3.  Aminoglycoside exposure posing a risk to hearing (R65) 
As described on the previous page, systemic aminoglycoside use (e.g. gentamicin, amikacin and streptomycin) can result in rare cases of ototoxicity and there is some evidence to suggest an association with specific mitochondrial mutations. Currently the commissioned test looks specifically for the presence of the MT-RNR1 m.1555A>G variant (estimated UK prevalence 1 in 500), and the m.1095T>C and m.1494C>T variants (both of which are more rare).

Tests in the NGTD have a clinical indication identifier code: this test is R65 and you may hear or see it referred to in this way. Patients who have this variant have an increased risk of hearing loss. The test has a 4-6 week turnaround time and so is not suitable for use in acute situations and treatment should not be delayed.

If an individual with a variant of the MT-RNR1 gene has previously received aminoglycosides and not developed hearing loss, this does not exclude them from developing it with subsequent doses. A normal test result does not eliminate the risk of aminoglycoside-induced hearing loss as there are other mechanisms that can cause this. 

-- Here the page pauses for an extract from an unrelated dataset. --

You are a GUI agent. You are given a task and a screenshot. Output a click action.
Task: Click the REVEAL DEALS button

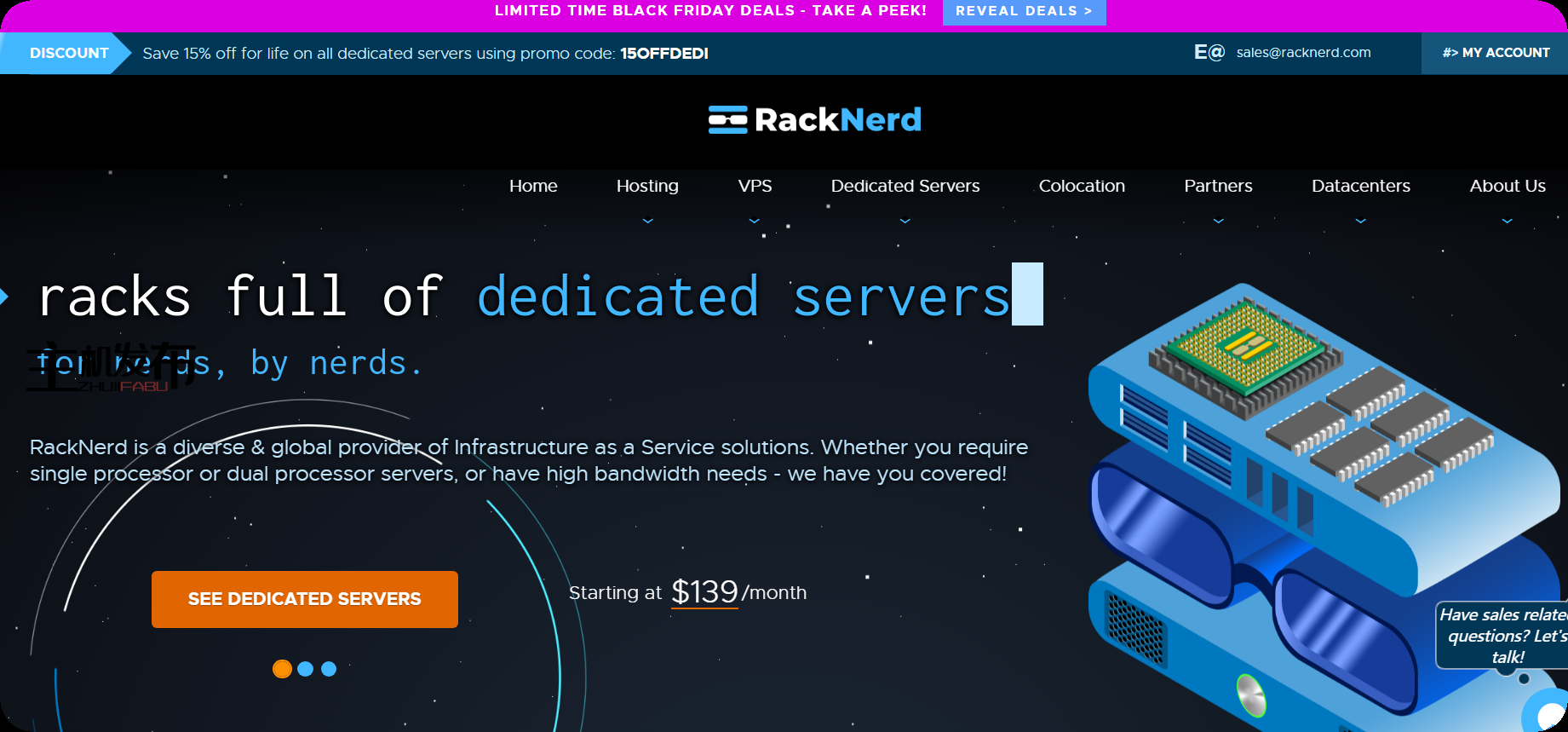(1024, 12)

It may be considered for patients with a predisposition to gram negative infections, for example, due to known respiratory disease (e.g. cystic fibrosis, bronchiectasis) or due to structural or voiding genitourinary disorders. It may also be relevant for patients with hearing loss who have been exposed to aminoglycosides. 

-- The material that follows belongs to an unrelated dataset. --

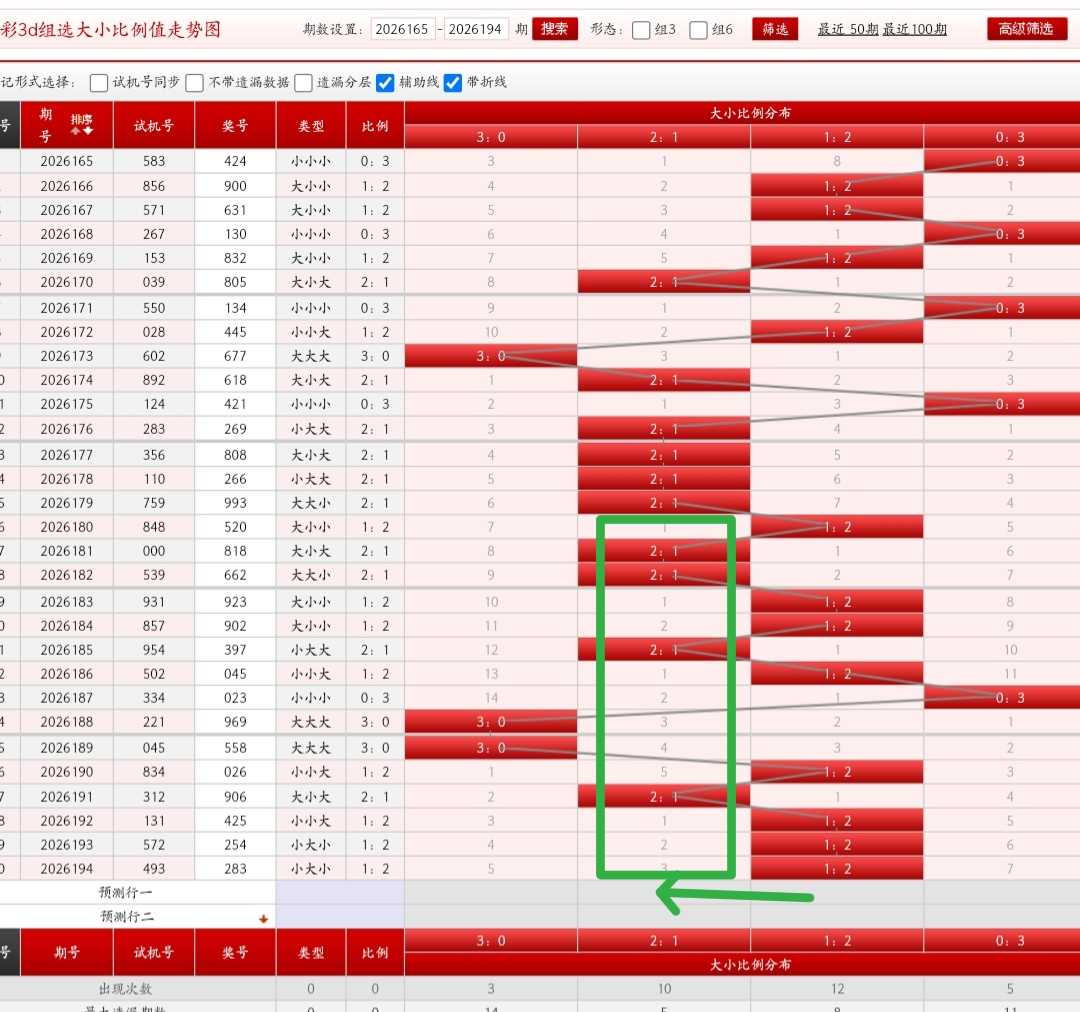Tick the 组6 form checkbox
The height and width of the screenshot is (1012, 1080).
tap(698, 30)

Testing for the human leukocyte antigen variant HLA-B*57:01 in patients needing abacavir predated the creation of the NGTD. However it routinely happens in the NHS and is usually available through tissue typing laboratories. Other HLA testing (e.g. for allopurinol, carbamazepine/oxcarbazepine) may be available locally if required.
Some medicines such as siponimod for multiple sclerosis, and mavacamten for symptomatic obstructive hypertrophic cardiomyopathy require genetic testing to guide dosage for their use, but testing is currently provided by the drug manufacturer and is not commissioned by the NHS.

For the devolved nations the All Wales Medical Genomics Service offers tests listed in the NGTD. The Scottish Strategic Network for Genomic Medicine Laboratory offers genomic tests in accordance with Scottish Genomic Test Directory for Cancer and the Scottish Genomic Test Directory for Rare and Inherited Disease. More information for Northern Ireland Regional Genetics Laboratories – Molecular Genetics can be found on their website.

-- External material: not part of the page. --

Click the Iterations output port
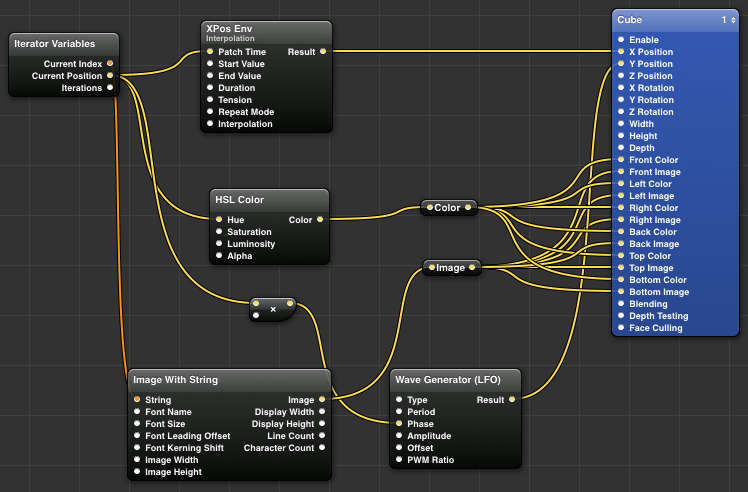The width and height of the screenshot is (748, 492). [109, 88]
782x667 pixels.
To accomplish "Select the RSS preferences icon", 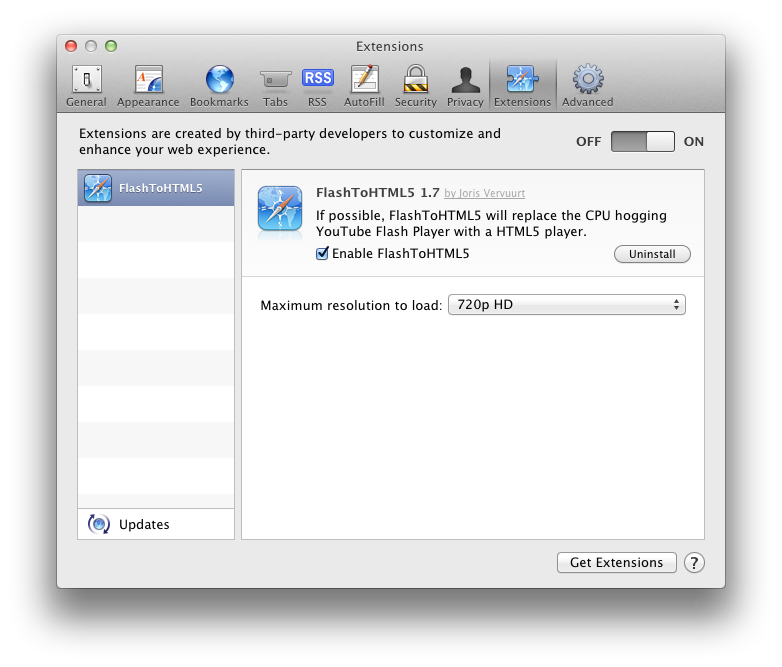I will click(317, 85).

Direct-to-consumer (DTC) testing
DTC tests can be arranged by patients themselves via non-NHS routes without going through a clinician, usually through a private company, and are becoming more widely available. While many tests are concerned with ancestry or heritage, companies may also offer testing for genetic predisposition to certain diseases, carrier testing for inherited conditions (e.g. cystic fibrosis) or for variants within known disease-causing genes.

Image courtesy of xkcd.com

DTC pharmacogenomic tests relating to variants that might affect drug metabolism are also becoming more commonly available. These may offer a breakdown of a patient's metaboliser status for various CYP enzymes and other enzymes involved in drug metabolism. However the validity, sensitivity, and utility of private DTC tests, including pharmacogenomic tests, are not subject to the same regulation or standards as NHS laboratories so may significantly vary, resulting in risks of false positive or false negative results. It is also unlikely that any counselling or interpretation for the results will be offered. 

The Royal College of General Practitioners (RCGP) and the British Society for Genetic Medicine (BSGM) have produced a genomic position statement about DTC genomic or genetic testing.